Trucos de una escritora para enseñar a escribir cuentos a los niños

7 pasos para escribir un cuento infantil. Consejos de una escritora

Marisa Alonso Santamaría

Un cuento es una narración breve, oral o escrita, en la que se narra una historia de ficción con un reducido número de personajes, una intriga poco desarrollada y un clímax y desenlace final rápidos.

Personalmente os contaré que he leído muchísimo a lo largo de mi vida y,  creo que eso,  ha sido fundamental a la hora de decidirme a tomar este camino, el de escritora de cuentos para niños y poetisa. ¿Quéréis conocer algunos de mis trucos para escribir cuentos infantiles?

¿Cómo se escribe un cuento para niños? Trucos de una escritora 

Aprender a escribir cuentos infantiles

Escribir es un proceso creativo que disfruto y me divierte. Siempre llevo un cuaderno y un bolígrafo para tomar notas porque en cualquier momento puede llegar la inspiración, (creo que eso es algo común en todos los creativos).

- Hablo con los niños, presto atención a sus palabras, sus gestos y sus ocurrencias y, eso me ayuda  a  comprender un poco lo que hay dentro de esas cabecitas.

- Cuando escribo cuentos infantiles doy rienda suelta a mi fantasía, voy visualizando cada escena, igual que hago cuando escribo poesía infantil, me voy metiendo en la historia de tal manera que la vivo desde dentro, sé lo que siente y piensa cada personaje porque me meto en su piel. 

- Para escribir un cuento infantil, ideo una historia, una situación y unos personajes y, posiblemente, sobre la marcha irán apareciendo o cambiando los personajes y nacerán nuevas ideas, de tal manera que entro en un bucle de fantasía en el que la imaginación no tiene límite. 

- Los niños no son tontos, son niños, por eso intento escribir siempre con un lenguaje sencillo y adaptado para cada edad pero sin subestimar sus capacidades, algo que me parece fundamental. Creo que si soy capaz de transmitir mi entusiasmo por lo que hago, será más fácil que a ellos les llegue y, que si les hablo de algo en lo que yo creo será más fácil que ellos lo crean. 

- Cuando mis hijos eran pequeños inventaba algunos cuentos para ellos y, recuerdo, por ejemplo, tener Caperucitas de todos los colores, cambiar los principios y finales de los cuentos tradicionales y, contarles muchas más historias, que ahora, siento no haber anotado pues soy incapaz de recordarlas.
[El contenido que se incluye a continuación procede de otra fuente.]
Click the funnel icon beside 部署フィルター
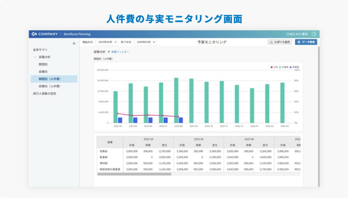 tap(109, 52)
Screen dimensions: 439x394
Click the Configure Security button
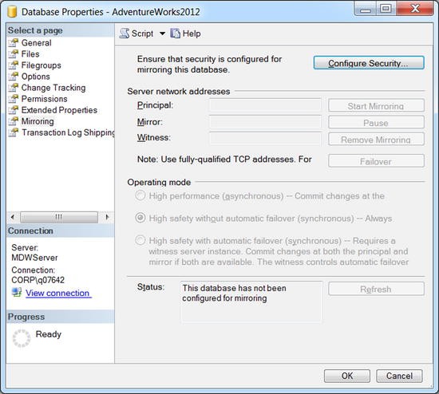369,63
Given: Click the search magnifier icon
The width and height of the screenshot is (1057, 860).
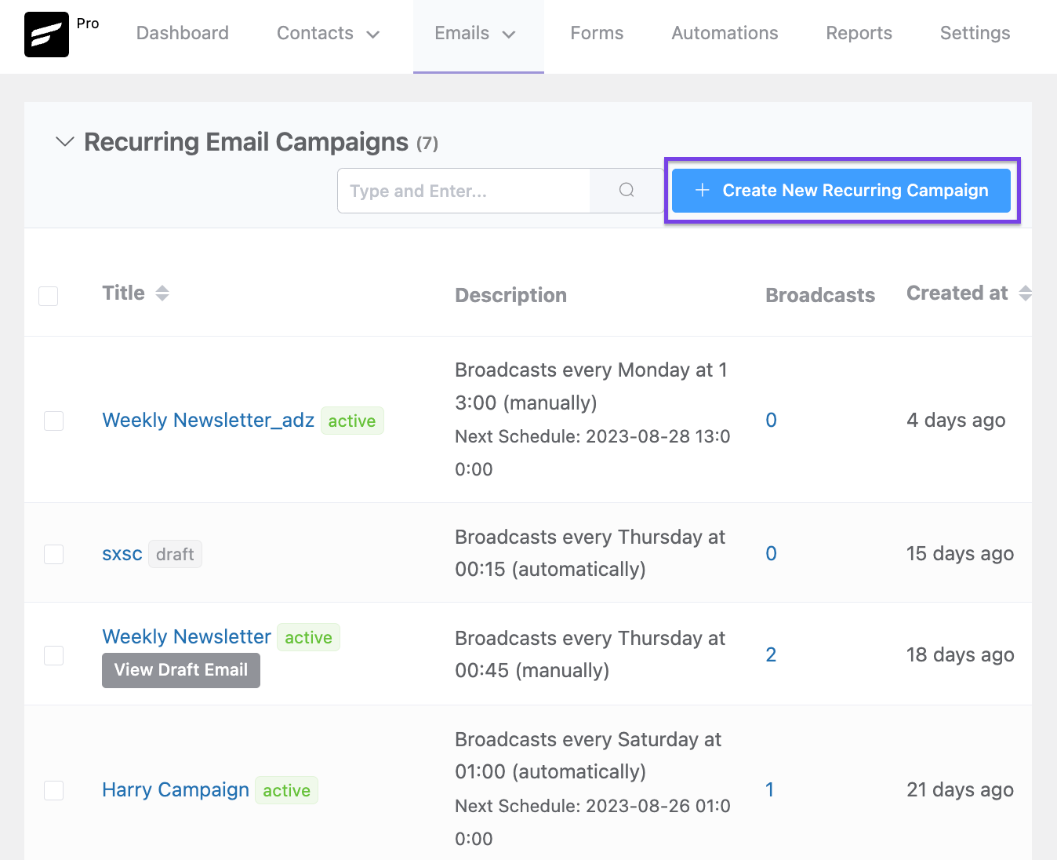Looking at the screenshot, I should pyautogui.click(x=627, y=190).
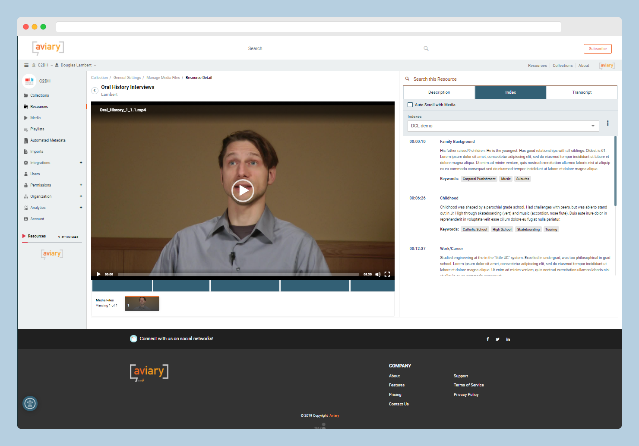Mute the video with the volume icon

click(x=378, y=275)
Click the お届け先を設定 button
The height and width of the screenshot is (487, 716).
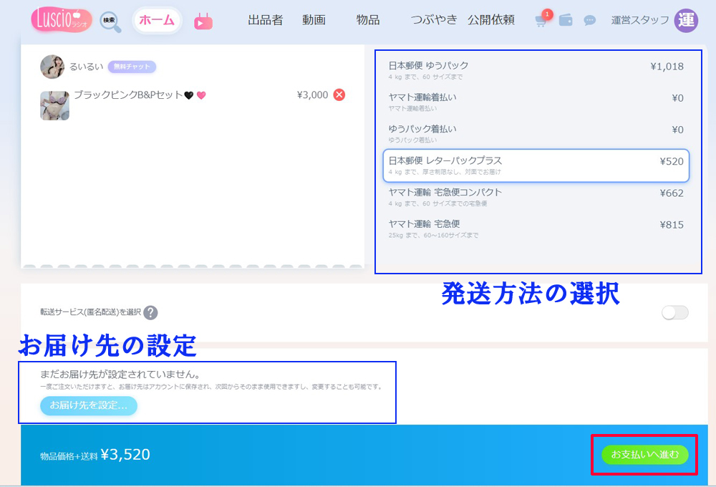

- Leer y releer, tachar, tirar, escribir de nuevo, todo ello forma parte de este proceso creativo. Por último, es indispensable revisar la ortografía y elegir un buen título que tenga que ver con nuestra historia. 
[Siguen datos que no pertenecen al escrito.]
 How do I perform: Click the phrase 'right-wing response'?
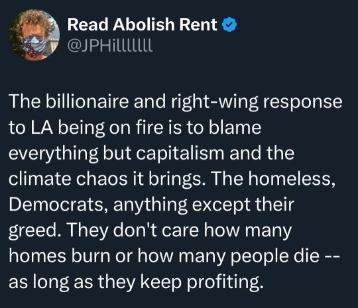pos(257,102)
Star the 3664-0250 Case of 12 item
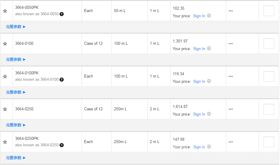 (5, 109)
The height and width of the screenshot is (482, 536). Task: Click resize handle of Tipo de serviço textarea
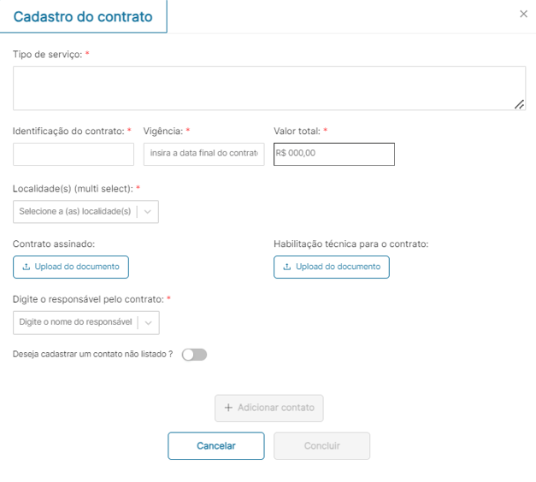point(519,104)
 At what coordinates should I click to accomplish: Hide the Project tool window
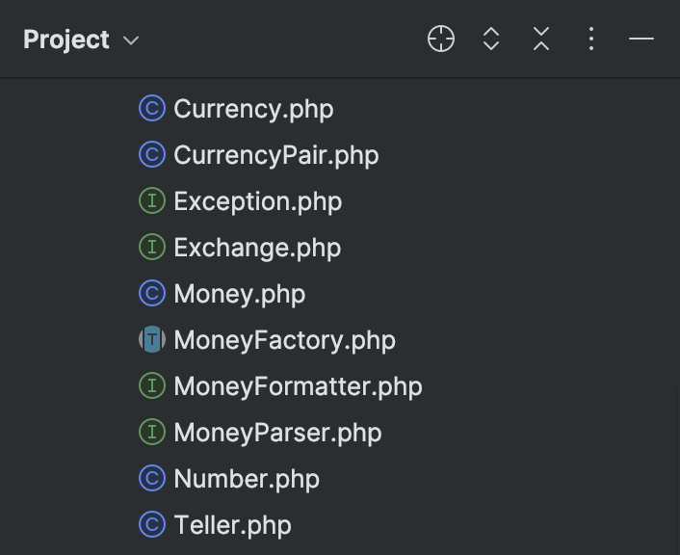coord(641,40)
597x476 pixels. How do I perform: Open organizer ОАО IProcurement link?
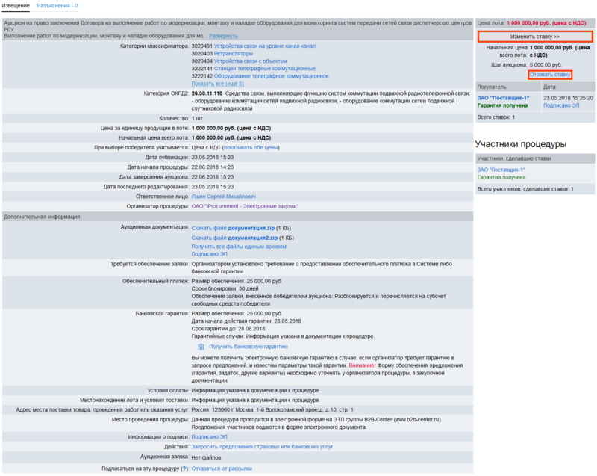(x=246, y=205)
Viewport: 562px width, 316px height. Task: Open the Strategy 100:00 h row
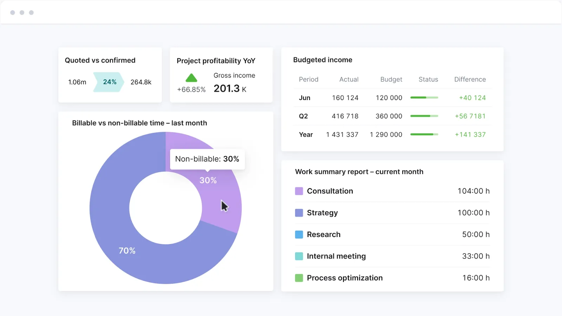coord(392,213)
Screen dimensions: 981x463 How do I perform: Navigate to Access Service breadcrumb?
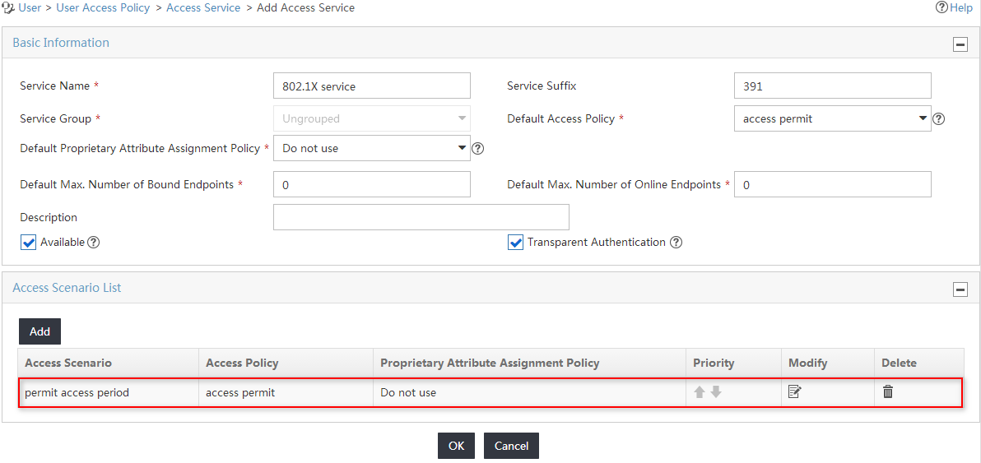click(x=203, y=8)
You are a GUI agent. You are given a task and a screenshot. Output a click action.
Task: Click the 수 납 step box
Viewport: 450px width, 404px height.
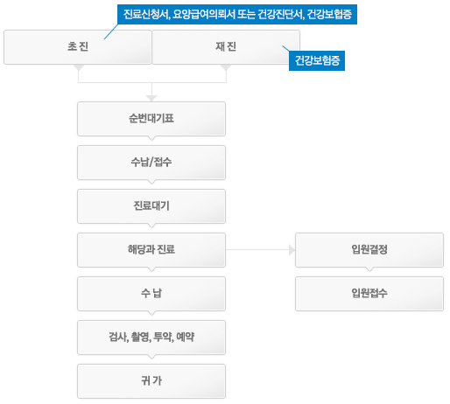(x=151, y=294)
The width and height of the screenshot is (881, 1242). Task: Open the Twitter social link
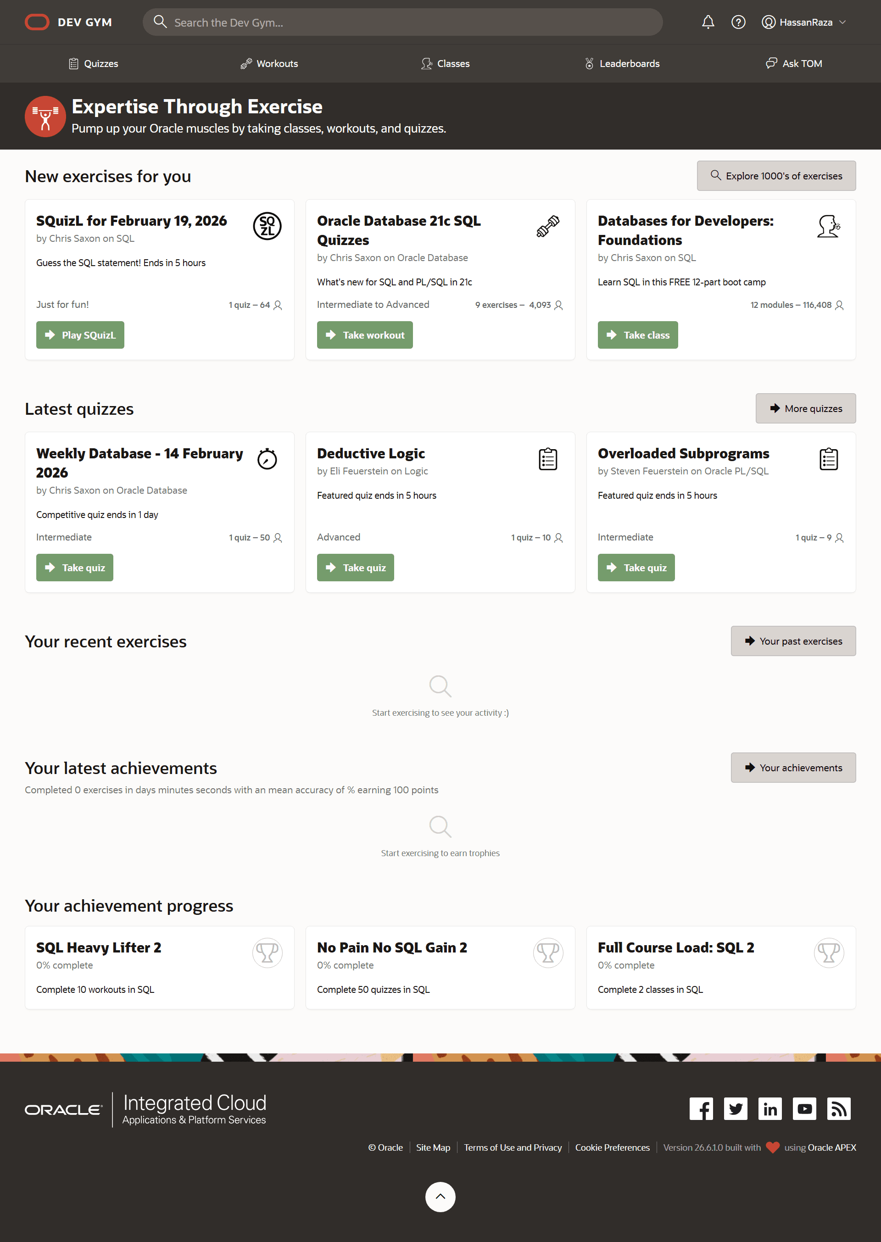[735, 1109]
En un cuento todo vale y eso me maravilla. La realidad siempre estará ahí pero,  aunque haya parte de realidad, nuestra imaginación puede volar  sin freno y, eso es algo extraordinario y muy divertido. Al fin de al cabo, lo mejor de un cuento es que se puede soñar, imaginar, volar, ¿hay algo más bonito que la palabra fantasía?

Para acabar hoy os dejo una de mis frases: «La fantasía no es cuento, pero el cuento es fantasía».